The retail food industry is highly competitive. Marsh believes competitive factors include quality perishable products, service, price, location, product variety, physical layout and design of store interior, ease of ingress and egress to the store and minimal out-of-stock conditions. Marsh endeavors to concentrate its efforts on these factors with special emphasis on maintaining high quality store conditions, high quality perishable products, expanded service and specialty departments, and competitive pricing.

The Company believes it is one of the largest supermarket chains operating in its market area. The Company’s supermarkets are subject to competition from local, regional and national supermarket chains, independent supermarkets, and other retail formats, such as discount stores and wholesale clubs. The number of competitors and degree of competition experienced by the Company’s supermarkets vary by store location. The principal supermarket chain competitors are The Kroger Co., Meijer, Inc., and Wal-Mart supercenters.

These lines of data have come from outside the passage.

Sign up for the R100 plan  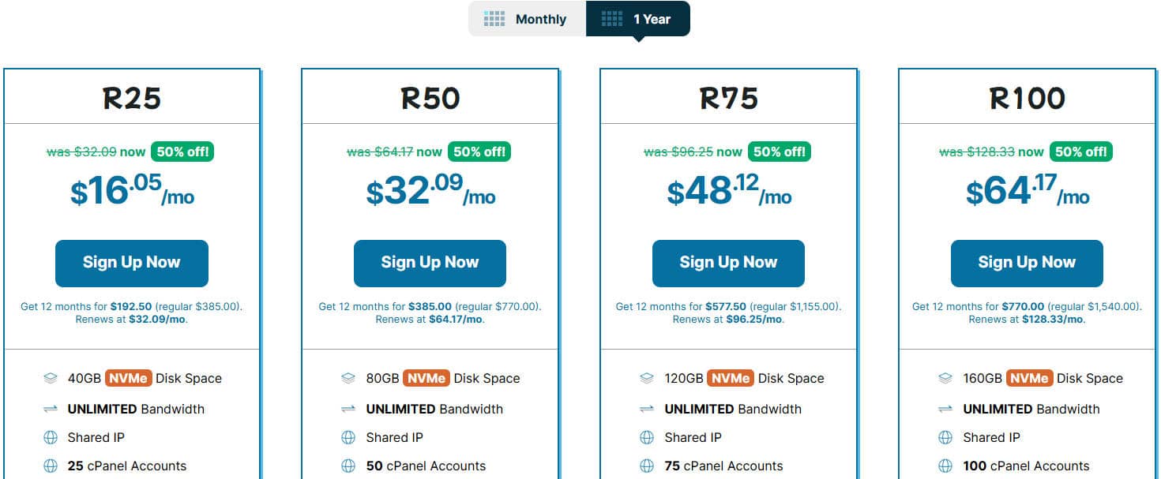point(1027,264)
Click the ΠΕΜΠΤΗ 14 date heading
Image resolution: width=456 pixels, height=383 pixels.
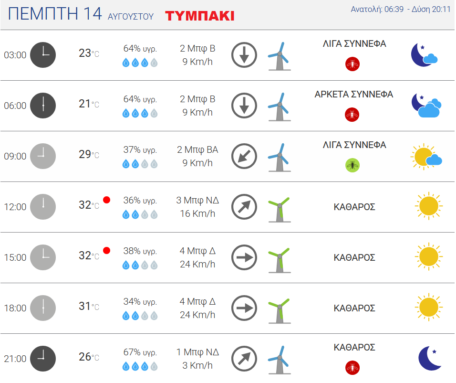[x=55, y=14]
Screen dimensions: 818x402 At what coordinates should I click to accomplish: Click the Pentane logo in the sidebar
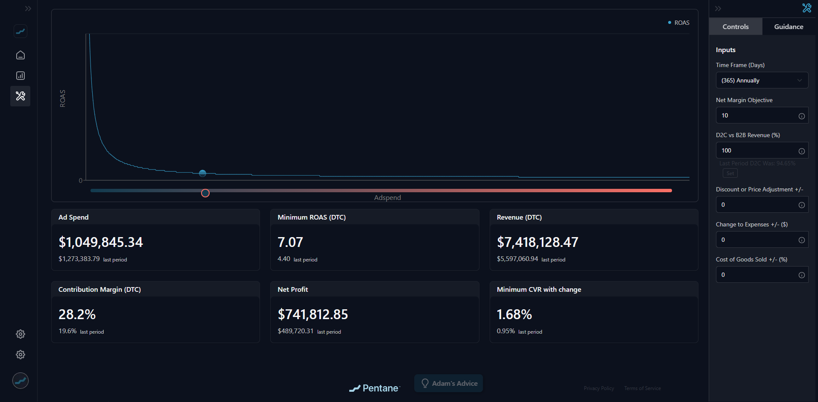pyautogui.click(x=20, y=31)
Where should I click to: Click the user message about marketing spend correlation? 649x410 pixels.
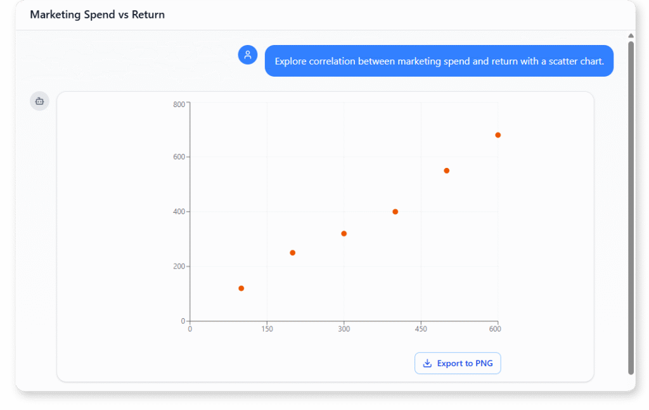pos(439,61)
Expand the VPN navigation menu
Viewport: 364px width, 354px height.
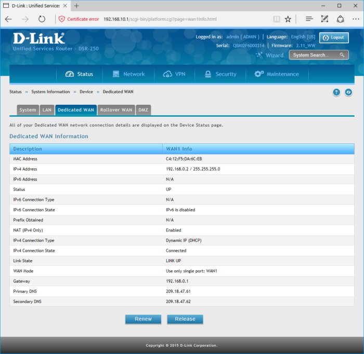(174, 74)
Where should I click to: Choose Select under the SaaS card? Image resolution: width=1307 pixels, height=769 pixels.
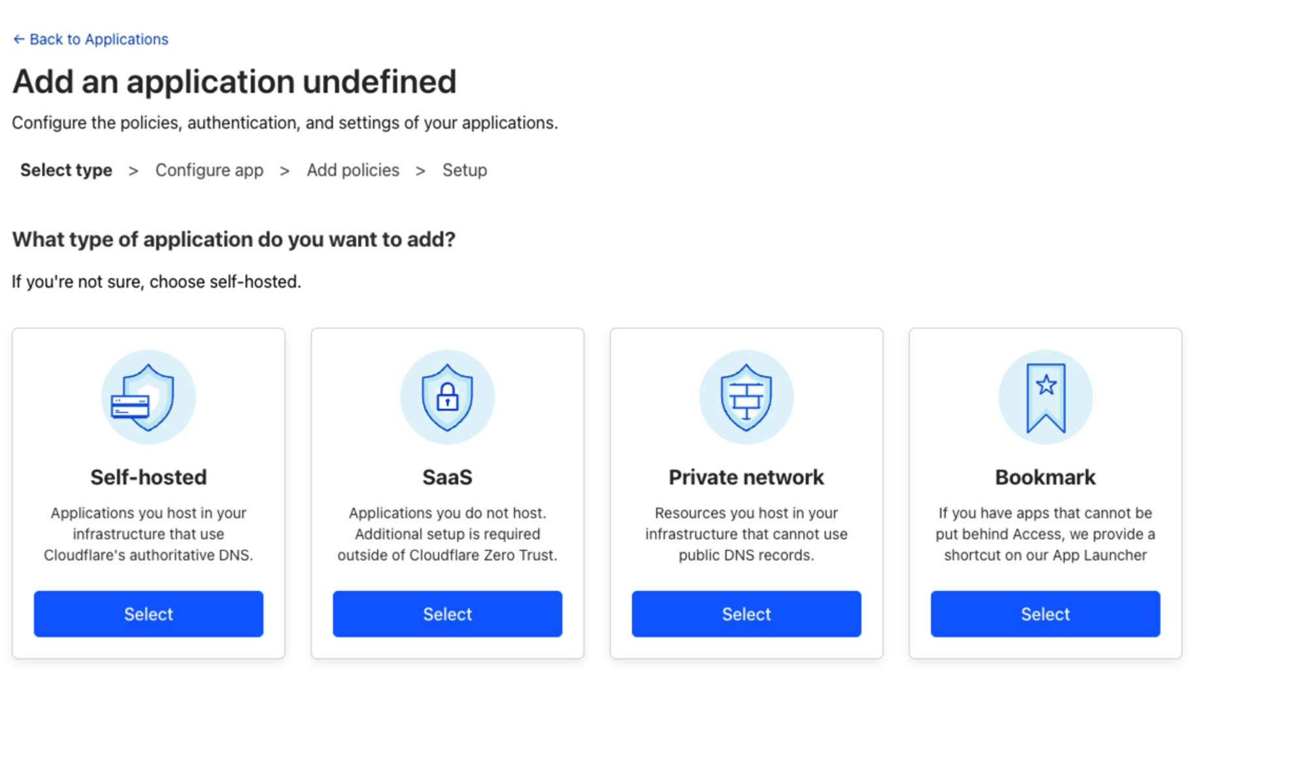pos(448,614)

The Company believes Village Pantry is one of the largest convenience store chains in its market area. Major competitors are petroleum marketing companies which have converted or expanded gasoline locations to include convenience food operations. National convenience store chains do not have a significant presence in the Company’s marketing area. The Company believes the principal competitive factor for convenience stores is location, and it actively pursues the acquisition of attractive sites for replacing existing stores and future development of new stores.

Seasonality

Marsh’s supermarket sales are subject to some seasonal fluctuation, as are other retail food chains. Traditionally, higher sales occur during the third fiscal quarter holiday season, and lower sales occur in the warm weather months of the second fiscal quarter. Convenience store sales traditionally peak in the summer months.

Employees

The Company has approximately 14,300 employees. Approximately 8,700 employees are employed on a part-time basis. All employees are non-union, except approximately 120 fleet drivers and 200 supermarket distribution facility employees who are unionized under collective bargaining agreements with terms that extend to April 2005. The Company considers its employee relations to be very good.

Regulatory Matters

As a retailer of alcoholic beverages, tobacco products and gasoline, the Company is subject to federal and state statutes, ordinances and regulations concerning the storage and sale of these products. The Company is aware of the existence of petroleum contamination at 21 Village Pantry locations and at one distribution center, all located in Indiana, and has commenced remediation at each of these sites. The cost of remediation varies significantly depending on the extent, source and location of the contamination, geological and hydrological conditions and other factors. An Indiana excess liability fund has reimbursed the Company for more than 95% of remediation costs incurred over the past three years, and it is expected that the fund will continue to reimburse for future costs.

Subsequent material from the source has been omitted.